Recently, Bybit became the victim of one of the largest heists in history, raising significant questions about the security of crypto exchanges.
How the Hack Occurred
Bybit officially confirmed a breach in its Ethereum cold wallet. The attack occurred during a transfer from the cold wallet to a warm wallet, where the interface was altered, tricking users into approving a malicious transaction. This allowed the attacker to manipulate the wallet's smart contract logic, draining funds to an unknown address.
Crypto Exchanges Respond to Incident
In the wake of the attack, Bybit faced a significant increase in withdrawal requests, akin to a 'bank run.' To maintain liquidity, Bybit secured a $172.5 million loan from various exchanges, including Bitget and Binance, covering 80% of the lost Ethereum and avoiding market disruptions.
Hacker Uncovered: Lazarus Group's Role
Investigation by ZachXBT revealed the involvement of the Lazarus Group, a notorious hacking collective.
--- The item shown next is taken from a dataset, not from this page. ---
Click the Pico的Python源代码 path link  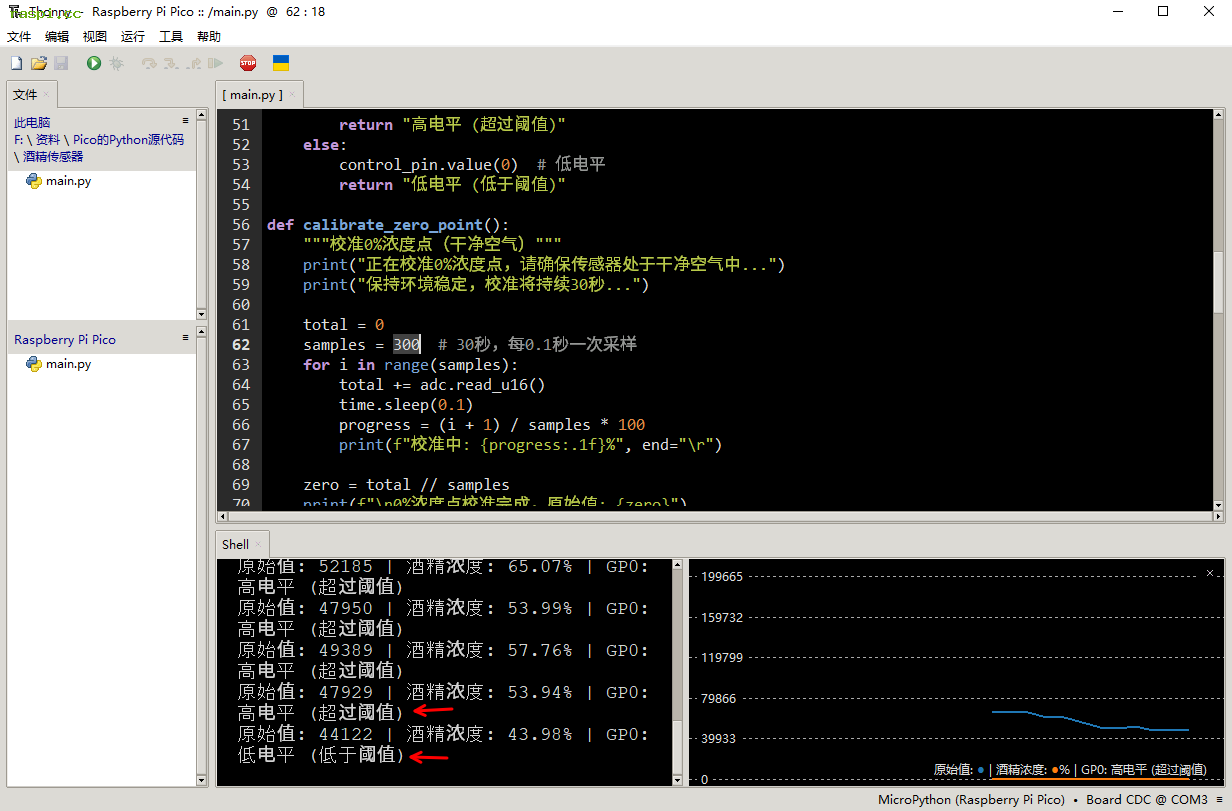click(128, 140)
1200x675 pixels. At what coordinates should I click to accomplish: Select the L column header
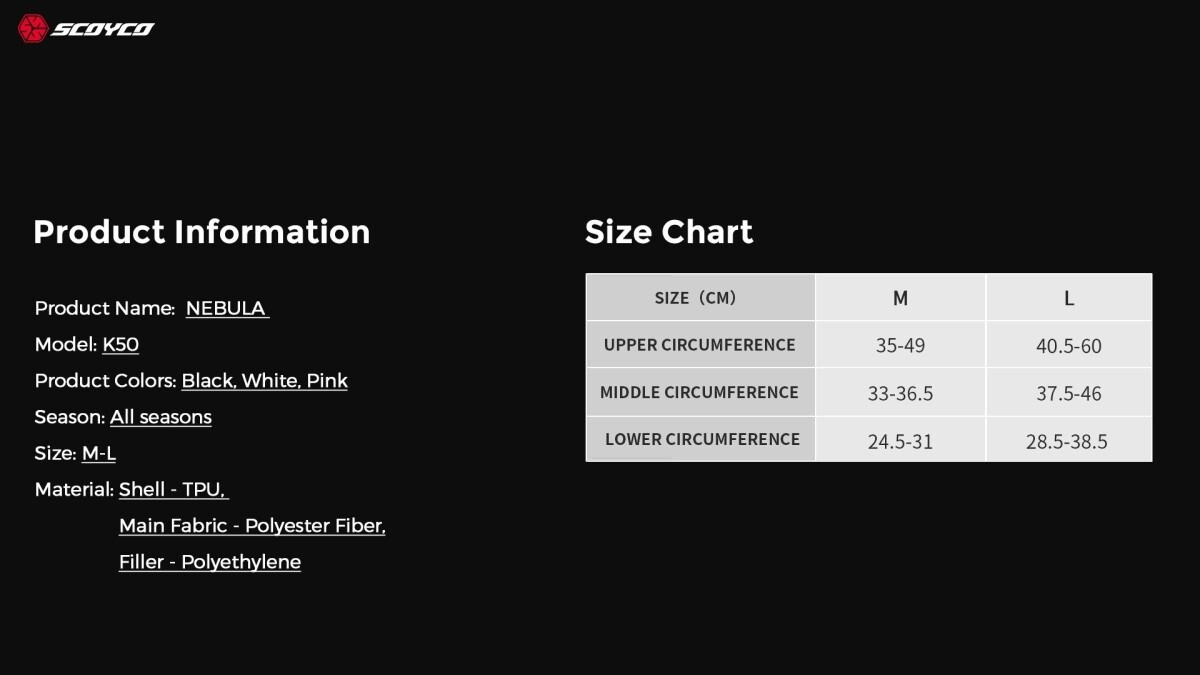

Their involvement is supported by the sophisticated methods used, such as signature interface spoofing, leading to the $1.4 billion Ethereum theft.
Despite significant losses, Bybit continues operations with strong support from fellow exchanges. However, the hack raises critical concerns over the safety and stability of cryptocurrency exchanges amid persistent threats from advanced hackers.